Prendete quattro uomini, strappati dalla loro vita civile, con addosso un'uniforme, metteteli dentro un carro armato e mandateli in guerra. Quello che succede è la trama del film “Lebanon”, dell'israeliano Samuel Maoz, vincitore del Leone d'Oro a Cannes.
La guerra è quella del Libano, nel 1982, i soldati sono israeliani e il carro non è un modernissimo (per l'epoca) Merkava, ma un ormai squinternato e sferragliante Centurion.
I quattro soldati sono tutto tranne che gli orgogliosi eredi dei guerrieri di re David: sono quattro giovani che non vedono l'ora di tornare a casa e che sono costretti a dividere lo spazio angusto, sporco, buio, rumoroso e claustrofobico del carro armato.
Attraverso l'iposcopio, quasi voyeuristicamente, assistono alla morte, alla distruzione, alle atrocità della guerra.

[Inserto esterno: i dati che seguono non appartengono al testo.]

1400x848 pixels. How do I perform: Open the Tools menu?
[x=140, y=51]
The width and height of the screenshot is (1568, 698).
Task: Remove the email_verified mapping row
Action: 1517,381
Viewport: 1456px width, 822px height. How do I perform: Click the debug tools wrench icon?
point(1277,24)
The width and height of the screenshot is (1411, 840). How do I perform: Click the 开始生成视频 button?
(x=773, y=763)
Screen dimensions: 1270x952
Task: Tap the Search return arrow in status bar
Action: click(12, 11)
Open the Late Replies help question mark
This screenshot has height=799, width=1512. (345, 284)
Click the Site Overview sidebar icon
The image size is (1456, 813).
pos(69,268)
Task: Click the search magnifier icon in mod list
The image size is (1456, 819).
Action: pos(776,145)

I loro dialoghi spesso degenerano in un parlottare concitato, o in vere e proprie discussioni e liti, ma sempre vengono sovrastate da un'altra'voce, più metallica e inumana, quella dell'altro protagonista del film, il carro armato. Un carro che li difende con la sua corazza, ma che, allo stesso tempo, li tiene prigionieri. Bella allegoria di Israele e del Medio Oriente.
Un film interessante quindi, che non è solo un documentario sulla guerra in Libano, ma anche un atto di accusa verso la politica di Israele (memorabile il capo del reparto israeliano, Jamil, che dice di usare bombe al fosforo e poi si corregge, e dice che sono bombe fumogene, perchè il fosforo è vietato).
Il film è anche una bella metafora del potere e del suo uso: quando l'insicuro capocarro non riesce più ad avere autorità sui suoi uomini, cerca di recuperarla scimmiottando Jamil.
Il film comincia in un campo di girasoli, da cui il carro parte verso il Libano e finisce nello stesso campo di girasoli. In Medio Oriente alla fine è così: si spara, si ammazza, si vincono e si perdoni guerre, e ci si ritrova sempre al punto di partenza.